Asymptotics of higher criticism via Gaussian approximation
Jingkun Qiu
TL;DR
This work develops a unified Gaussian-approximation framework for high-dimensional testing statistics under dependent, non-Gaussian setting, focusing on the higher criticism (HC) and multi-level thresholding (MT) statistics built from dependent $t$-statistics with finite $(2+\delta)$-th moments. The authors represent HC and MT as suprema of empirical processes indexed by normalized indicator or thresholding function classes and prove sharp Gaussian coupling results via a big-block-small-block scheme and Berbee coupling, establishing asymptotic distributions that match the independent case under suitable mixing and moment conditions.

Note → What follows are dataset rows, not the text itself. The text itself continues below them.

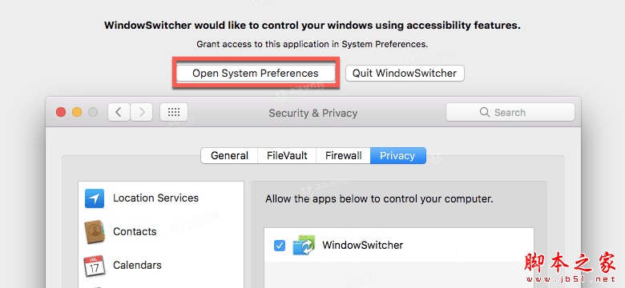Click the magnifying glass search icon
Viewport: 625px width, 288px height.
[x=484, y=112]
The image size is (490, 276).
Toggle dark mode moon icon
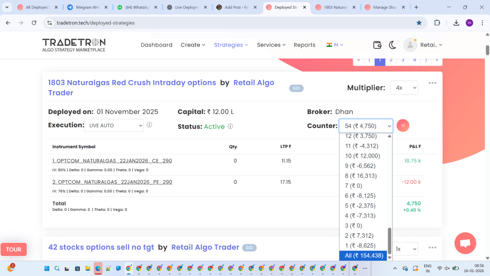pos(392,45)
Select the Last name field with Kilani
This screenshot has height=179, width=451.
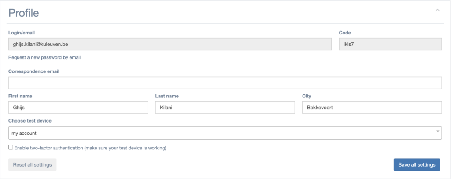(225, 108)
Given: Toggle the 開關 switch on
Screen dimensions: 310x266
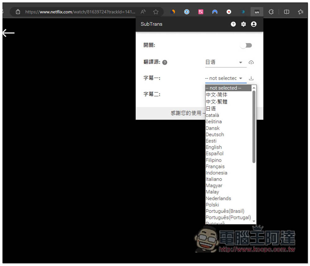Looking at the screenshot, I should [246, 45].
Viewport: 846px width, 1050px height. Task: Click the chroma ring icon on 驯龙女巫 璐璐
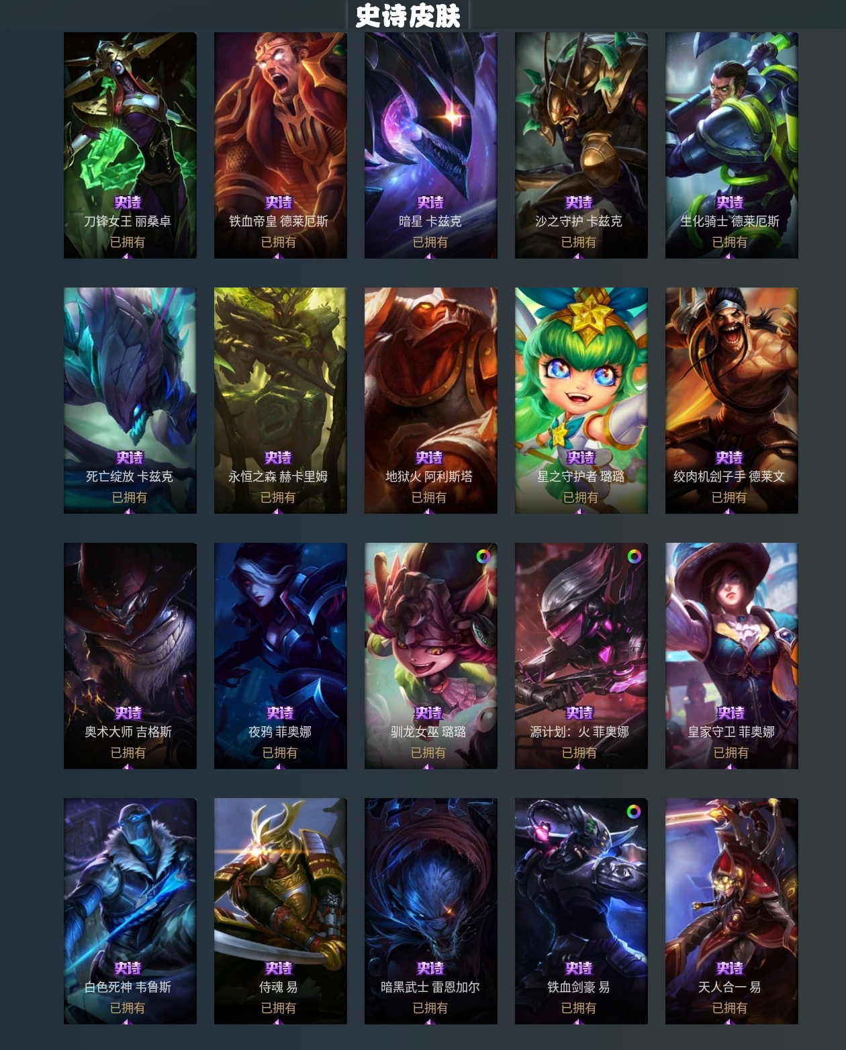pyautogui.click(x=483, y=556)
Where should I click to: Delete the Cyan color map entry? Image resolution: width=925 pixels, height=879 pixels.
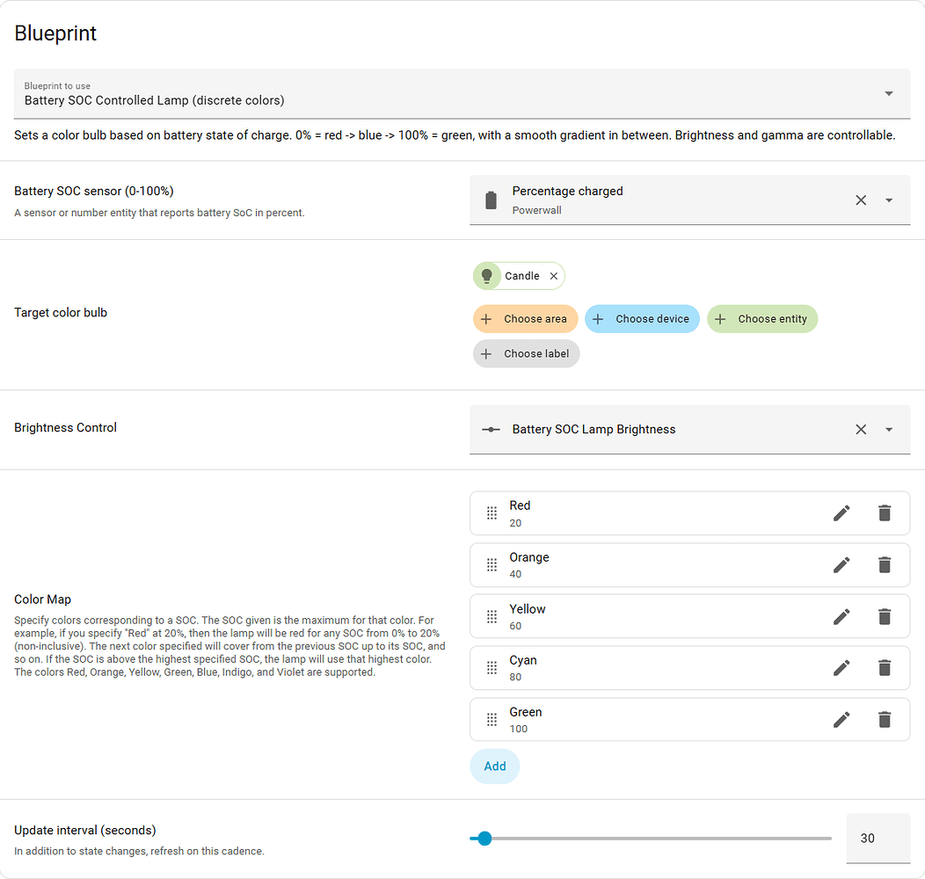coord(884,668)
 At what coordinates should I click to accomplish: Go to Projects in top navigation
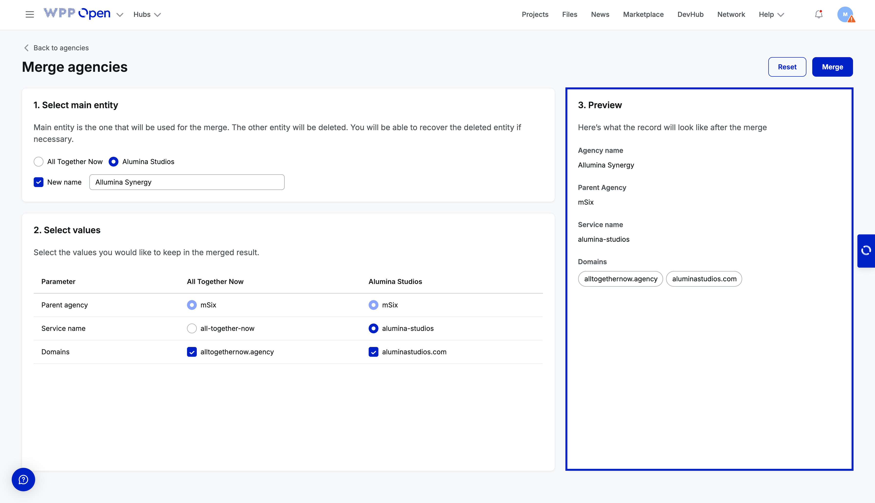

Key contributions include (i) a general GA theorem for empirical processes with dependent observations, (ii) explicit HC and MT limit theorems allowing dependent $t$-statistics, and (iii) extended results for multilevel thresholding with a related Gaussian process $\mathbb{B}_p$ and a Husimi-type limit. The results enable robust detection boundaries for sparse signals in dependent high-dimensional data and provide a principled, moment-condition-based path beyond Gaussian i.i.d. assumptions. The framework broadens applicability to dependent Gaussian and non-Gaussian statistics and highlights the practical relevance of the HC and MT statistics in complex, large-scale inference tasks.
Abstract
Higher criticism is a large-scale testing procedure that can attain the optimal detection boundary for sparse and faint signals. However, there has been a lack of knowledge in most existing works about its asymptotic distribution for more realistic settings other than the independent Gaussian assumption while maintaining the power performance as much as possible. In this paper, we develop a unified framework to analyze the asymptotic distributions of the higher criticism statistic and the more general multi-level thresholding statistic when the individual test statistics are dependent $t$-statistics under a finite ($2+δ$)-th moment condition, $0<δ\leq1$. The key idea is to approximate the global test statistic by the supremum of an empirical process indexed by a normalized class of indicator or thresholding functions, respectively. A new Gaussian approximation theorem for suprema of empirical processes with dependent observations is established to derive the explicit asymptotic distributions.